ARTIGO DE OPINIÃO: Vão-se os anéis, ficam os segredos: uma leitura de Mau Tempo no Canal

15/02/2023 18:30

Da avó Margarida Terra, Margarida Clark Dumbo não herda apenas o nome próprio e as semelhanças físicas, mas também o anel: uma serpente cega, que testemunha (apesar da esmeralda perdida de um dos olhos) os primeiros passos – que acabam por ser igualmente os últimos – da relação amorosa da sua dona com João Garcia, de quem mais tarde a jovem foge para nunca mais se libertar. 

Ao perguntar a João Garcia se quer ver o anel, Margarida quer ser vista; ao procurar «a cabeça da serpente com o polegar comovido nos dedos de Margarida», João Garcia deseja vê-la. No entanto, o querer de um e o desejar do outro encontram-se a meio de um caminho de impossibilidades, que começa na oposição incontornável do pai de Margarida a esse namoro e termina no momento em que a jovem decide casar com André Barreto, filho do barão da Urzelina, encontrando neste enlace a conveniência do desafogo financeiro que liberta a família de dívidas e preocupações. No entanto, o casamento exige a Margarida que renuncie à sua oceânica ânsia de liberdade: «Com o hábito e um forte sentimento como o que sinto pelo André, ser uma mulher casada é ser como um daqueles veleiros que se deixavam apodrecer meses e meses na Horta, amarrados a uma boia da Doca; ou, se quisermos puxar as comparações ao trágico: como um morto que encontra a paz e a luz perpétua numa sepultura que os seus compraram e que trazem asseadinha…»

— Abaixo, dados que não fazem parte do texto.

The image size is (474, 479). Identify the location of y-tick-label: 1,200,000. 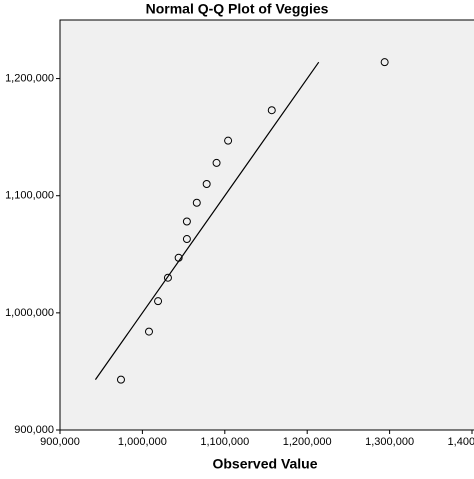
(30, 78).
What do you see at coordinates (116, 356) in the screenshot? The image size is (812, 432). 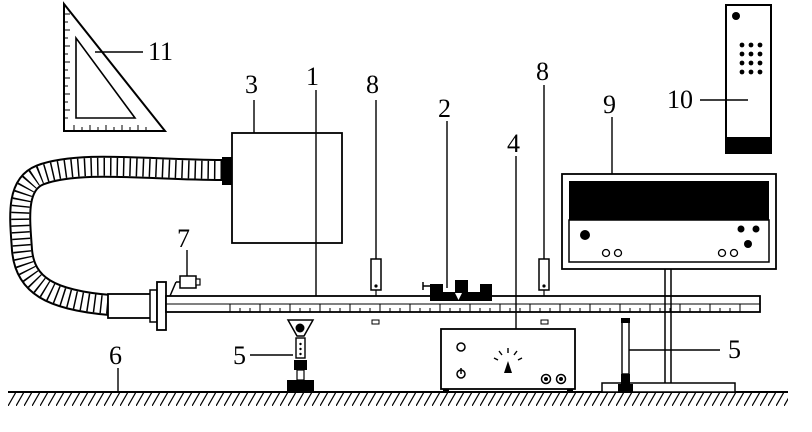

Esta estabilidade – ou estagnação – encontra representação simbólica no facto de André Barreto, por lamentar «que joia tão bonita estivesse assim desvalorizada», ter mandado consertar o velho anel que Margarida passa a usar por cima da aliança, serpente que regressa assim «com duas esmeraldas novas e com a pedrinha antiga sepulta num pouco de algodão, no estojo do pendantif de rubis e brilhantes, presente de núpcias dos sogros.» Desaparece assim a serpente que conhecera João Garcia na «mão abandonada e alta» de Margarida, desaparece assim o sonho, desaparece a energia vital da paixão – tal como a esmeralda antiga, a verdadeira, se acomoda agora num pedacinho de normal algodão. 

Margarida é a serpente, que morre ao ser restaurada. Perde a identidade, perdida a autenticidade. Quando lhe contam que João Garcia casou, faz saltar do anel «sucessiva e inexoravelmente as duas pedras», essas esmeraldas valiosas que lhe roubam o passado e a promessa do amor original, pecado só quando não é vivido, e diz ao marido que deixou cair sem querer a joia ao mar. Sim, Margarida é a serpente: «sentia-se cega… cega como a serpente do anel que nenhum ventre de peixe levaria a mesa humana e que àquela hora jazia, como a cucumária dos abismos, no mais secreto do mar» – e no mais escondido do seu coração.